Stefan Ram wrote:

>   I'm not sure I understand "filterwarnings" correctly.
>   It does not suppress the warning within the "with" statement below.
>   Outside of the "with" statement, it does work, but according
>   to sources it also should work within the "with" statement.
> 
>   Console transcript:
> 
> |Python 3.9....
> |Type "help", "copyright", "credits" or "license" for more information.
> |>>> import warnings
> |>>> with warnings.catch_warnings():
> |...     warnings.filterwarnings("ignore", category=SyntaxWarning)
> |...     print( 1 is 1 )
> |...
> |<stdin>:3: SyntaxWarning: "is" with a literal. Did you mean "=="?
> |True
> |>>> warnings.filterwarnings("ignore", category=SyntaxWarning)
> |>>> print( 1 is 1 )
> |True
> 
>   How could I make "filterwarnings" work inside the "with" statement?
>   TIA!

It does work already:

>>> with warnings.catch_warnings():
...     warnings.filterwarnings("ignore", category=UserWarning)
...     warnings.warn("yadda")
... 
>>> warnings.warn("yadda")
<stdin>:1: UserWarning: yadda

The problem is that you picked the wrong category.

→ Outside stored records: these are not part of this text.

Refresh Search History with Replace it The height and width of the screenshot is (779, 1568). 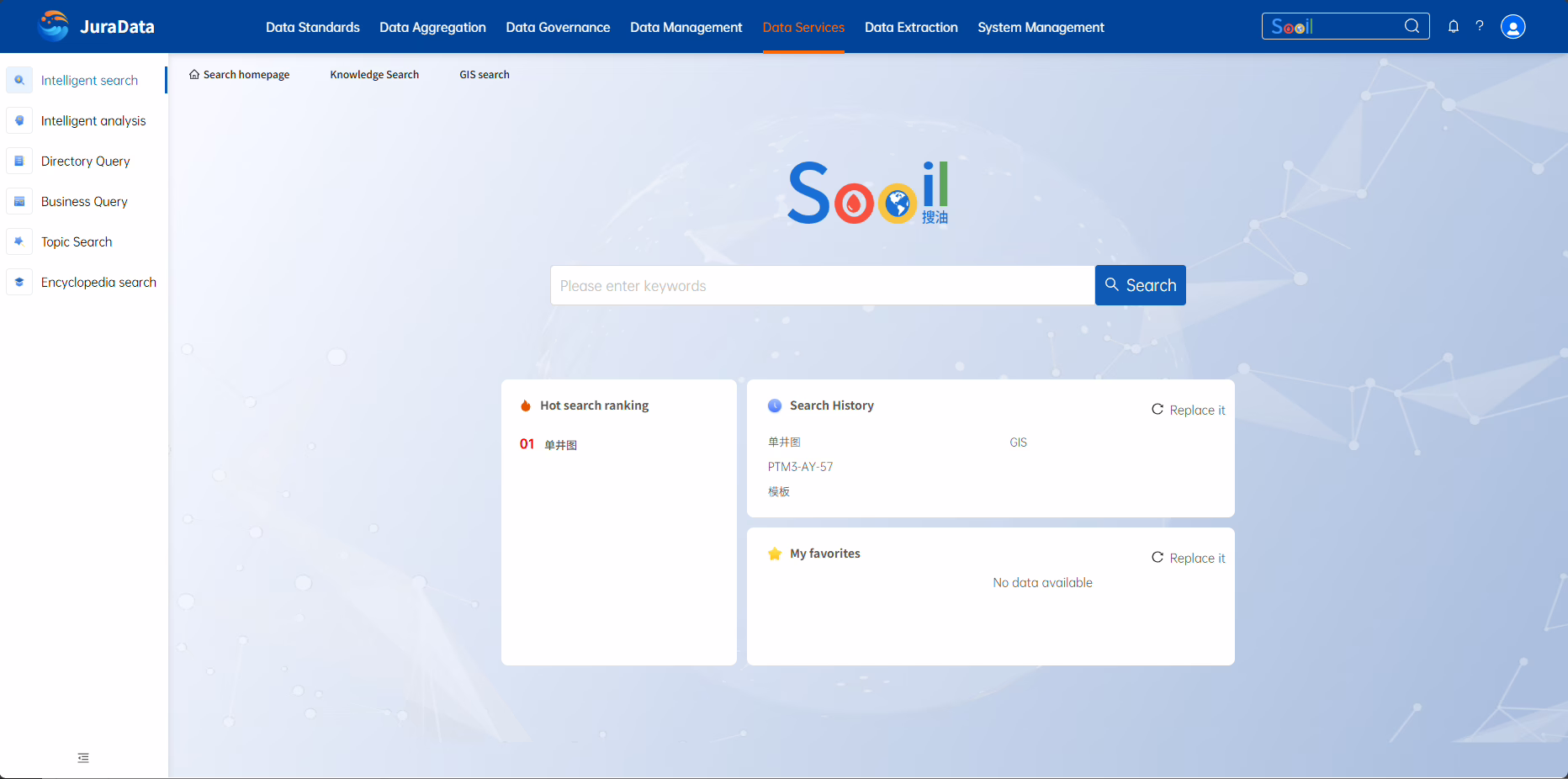pos(1188,410)
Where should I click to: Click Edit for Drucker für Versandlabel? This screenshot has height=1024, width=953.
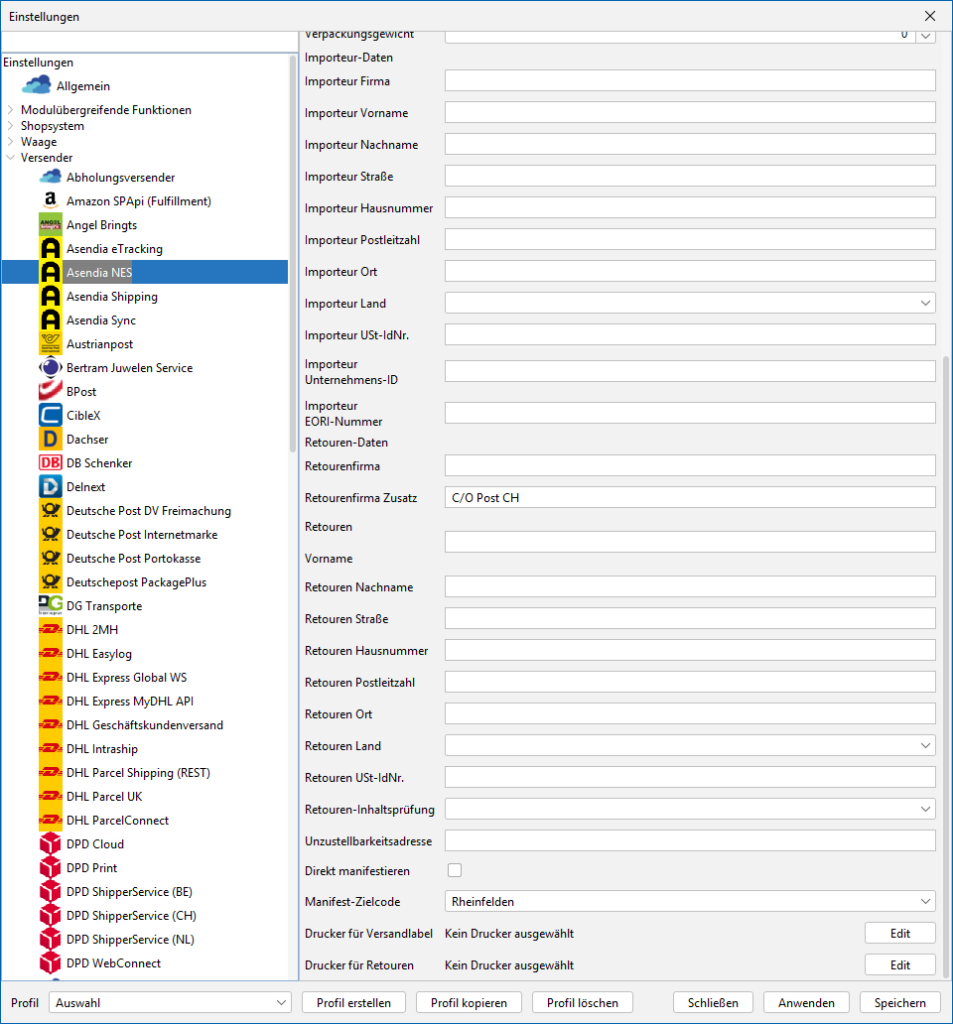[900, 934]
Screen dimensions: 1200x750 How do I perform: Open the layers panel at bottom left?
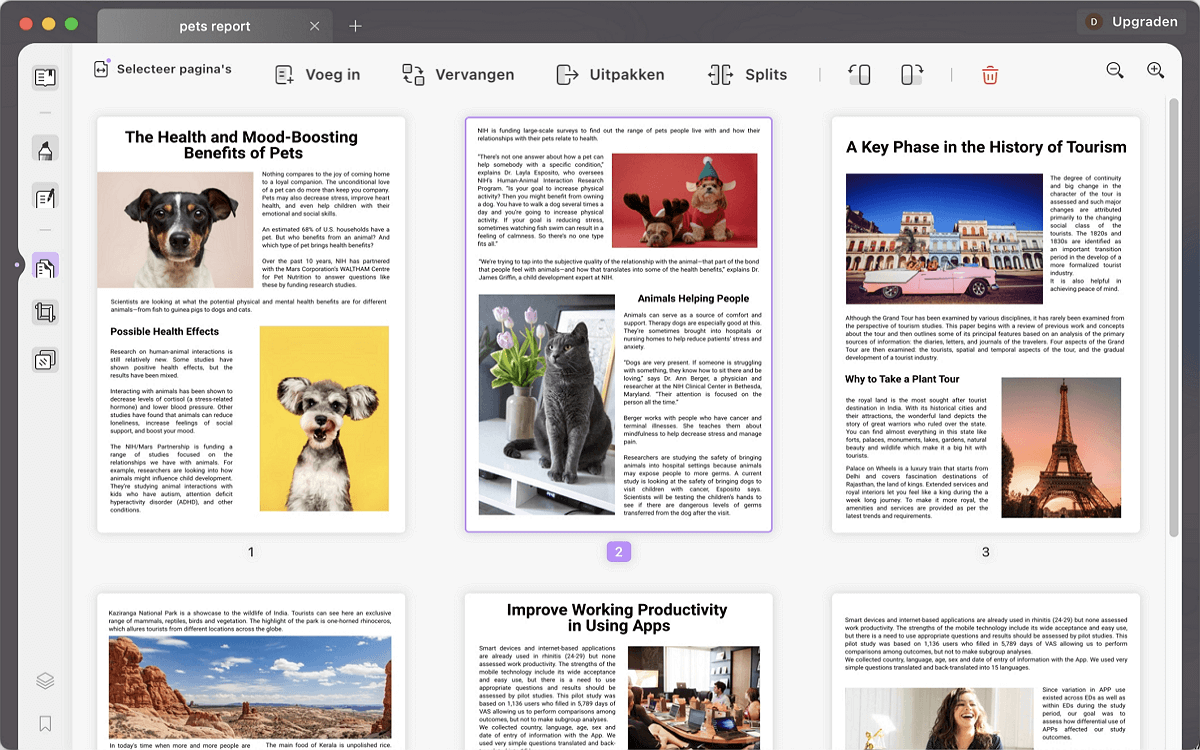(x=45, y=681)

As SyntaxWarnings are 
issued during compilation you need to trigger a compilation to see the 
effect:

>>> with warnings.catch_warnings():
...     warnings.filterwarnings("ignore", category=SyntaxWarning)
...     exec("1 is 1")
... 
>>> exec("1 is 1")
<string>:1: SyntaxWarning: "is" with a literal. Did you mean "=="?